From Abracadabra to Zombies
Book Review
The
Conscious Universe: The Scientific Truth of Psychic Phenomena
by Dean Radin
(HarperOne 1997)
part four
In chapters three (“Replication”) and four
(“Meta-analysis”) Radin compares the performance of baseball
players to the performance of psychics. (Gary Schwartz likes
sports comparisons, too, though he likes to compare the
performance of psychics to basketball players). The sports
analogy is misleading because, while we know what it means for a
baseball player to hit .357 or for a basketball player to hit
50% of his free throws, we don’t know what it means for a
subject, a group, or group of groups to “hit” 34% when
guessing cards where 25% is chance. While chance or luck plays a
role in baseball and basketball, the analogue to
mathematical chance in sports is not as straightforward as Radin
implies.
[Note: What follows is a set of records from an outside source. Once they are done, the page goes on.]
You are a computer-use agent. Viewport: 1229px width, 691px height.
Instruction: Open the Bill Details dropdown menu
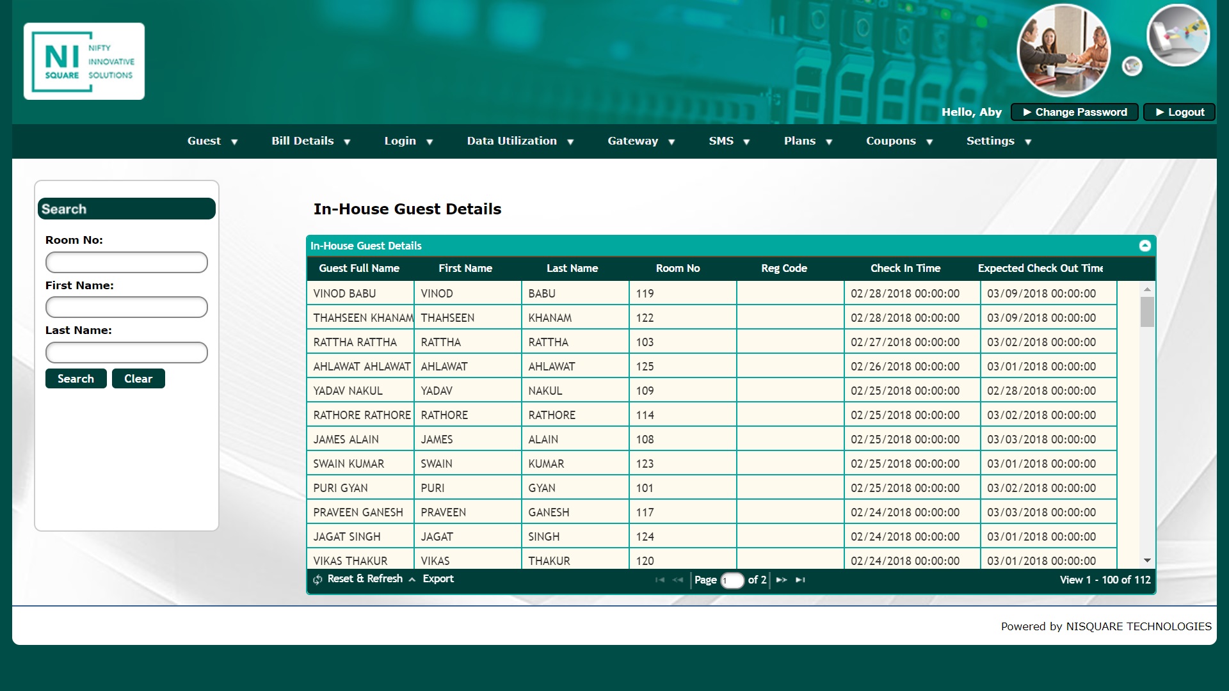coord(311,141)
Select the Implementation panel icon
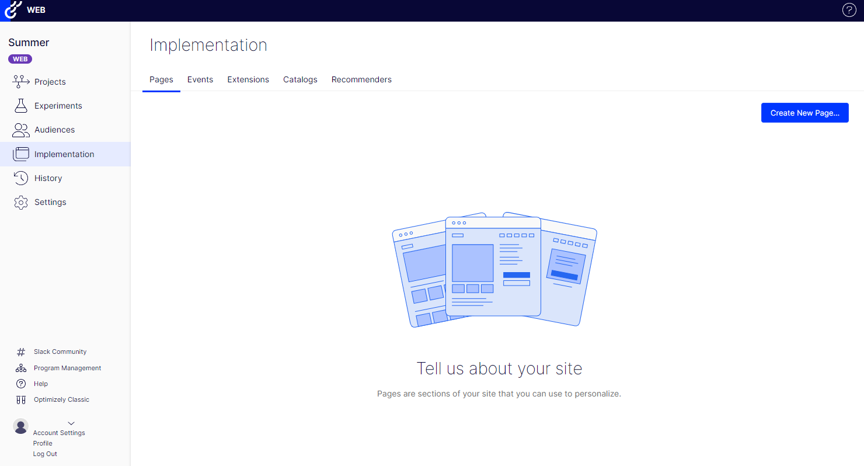 point(20,154)
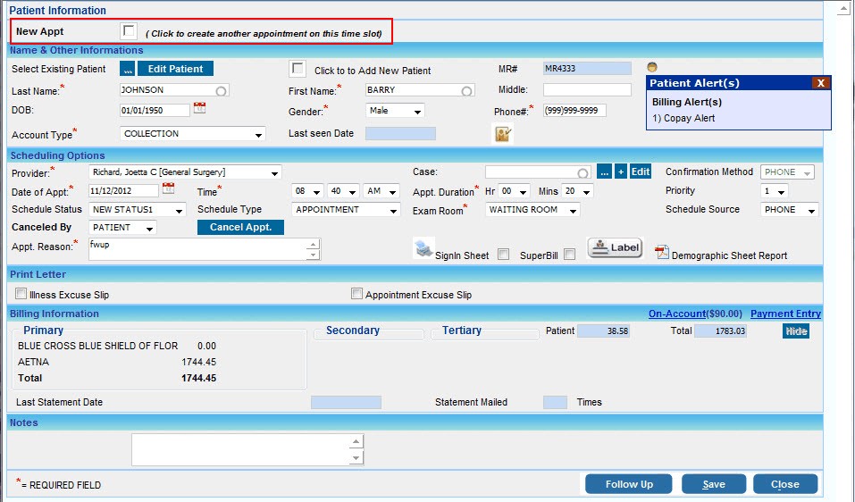
Task: Open the Payment Entry link
Action: point(785,314)
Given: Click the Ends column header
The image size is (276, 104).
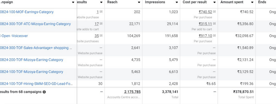Looking at the screenshot, I should (262, 2).
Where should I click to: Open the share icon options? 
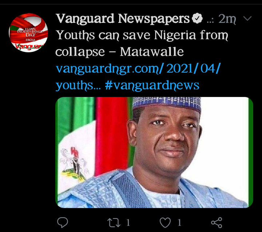[217, 223]

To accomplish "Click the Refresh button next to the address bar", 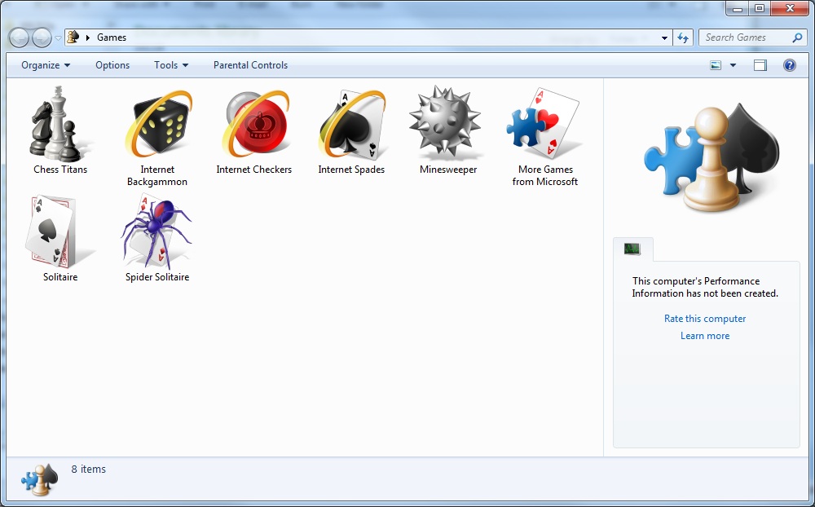I will click(x=683, y=37).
The odds of guessing the suit of
a playing card are clear and calculable, and they have nothing
to do with the past performance of an individual at guessing
cards. The odds of a baseball player getting a hit or of a
basketball player hitting a shot can only be calculated by
knowing the individual player’s statistics.
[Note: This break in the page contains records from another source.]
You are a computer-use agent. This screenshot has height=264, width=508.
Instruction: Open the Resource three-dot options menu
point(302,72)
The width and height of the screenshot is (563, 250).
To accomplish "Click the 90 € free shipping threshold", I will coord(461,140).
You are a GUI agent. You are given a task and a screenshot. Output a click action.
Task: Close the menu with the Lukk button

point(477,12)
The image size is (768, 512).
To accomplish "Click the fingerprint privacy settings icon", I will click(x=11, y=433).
Radin uses the baseball analogy to introduce some important
concepts in statistics, such as the “95% confidence interval.”
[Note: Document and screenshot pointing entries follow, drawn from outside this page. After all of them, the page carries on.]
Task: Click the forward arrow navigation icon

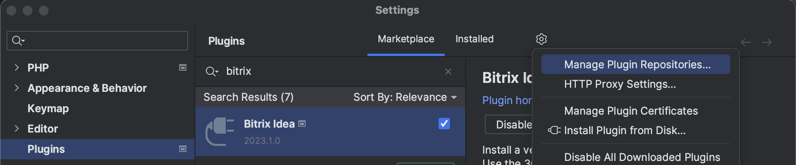Action: click(766, 42)
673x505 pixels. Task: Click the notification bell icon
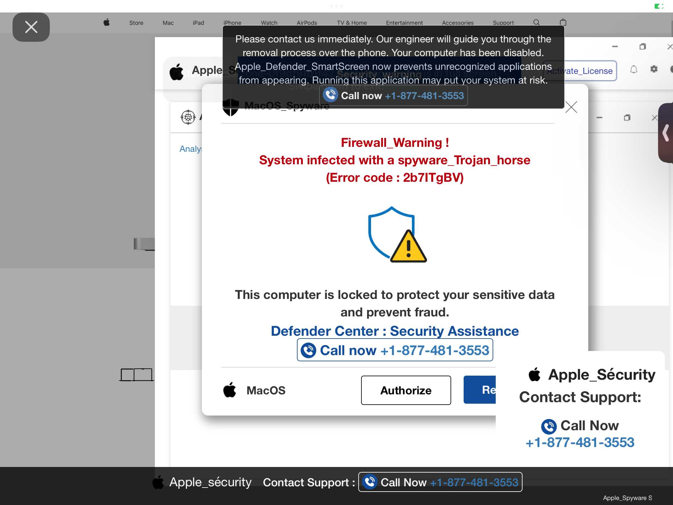click(x=634, y=69)
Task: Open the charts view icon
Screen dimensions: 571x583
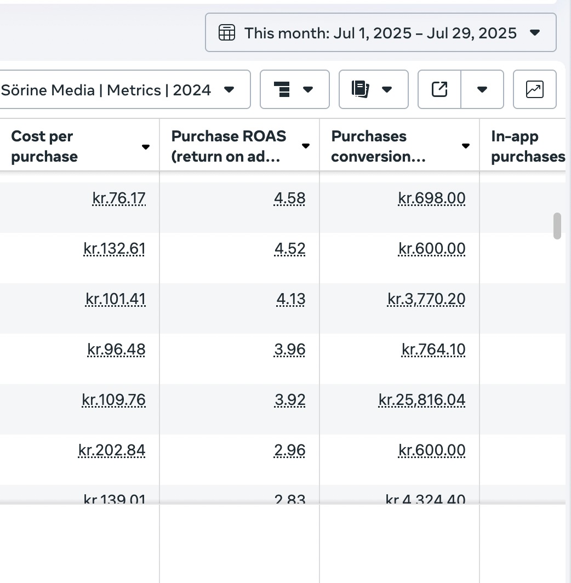Action: [x=534, y=89]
He notes the obvious: Mickey Mantle’s lifetime batting average
is a better measure of his “true skill level” than a single year
where he had only a few at-bats or a year where his performance
fluctuated wildly. Radin thinks it is relevant to compare this
procedure of measuring Mantle’s ‘true skill level” to taking the
data from individual psi studies and lumping them together in a
meta-analysis. The implication is that meta-studies give a
better measurement of “true value” than do the individual
studies. The fact is, meta-analysis gives you larger samples,
which in turn gives you a statistic for the 95% confidence
interval that you do not necessarily get for any of the
individual studies. He might as well have compared 17 different
players’ averages over 17 years and claimed that the overall
average of the group gives you the “true value” of the “average
player,” which would be nonsense.
When one cuts through the baseball analogy what one is left with
is that in psi experiments mathematical chance performance will
be compared to actual performance of individuals and groups of
individuals. However, Radin does not mention that the difference
between chance and actual performance in card guessing, for
example, is of interest only if we assume that what is expected
by theoretical chance occurs in the real world, which is a
questionable assumption. (See my entry on the
psi assumption.)
We can accept one part of his analogy: psi performances vary and
so do the performances of athletes. However, since we have no
idea how psi works, we have no idea how psi varies. If we assume
psi is a human skill like hitting a baseball, then some people
will be better at it than others and practice can improve the
skill up to a point. If, however, psi is a spontaneous
occurrence rather than a skill, all bets are off as far as
conducting replicable controlled experiments go.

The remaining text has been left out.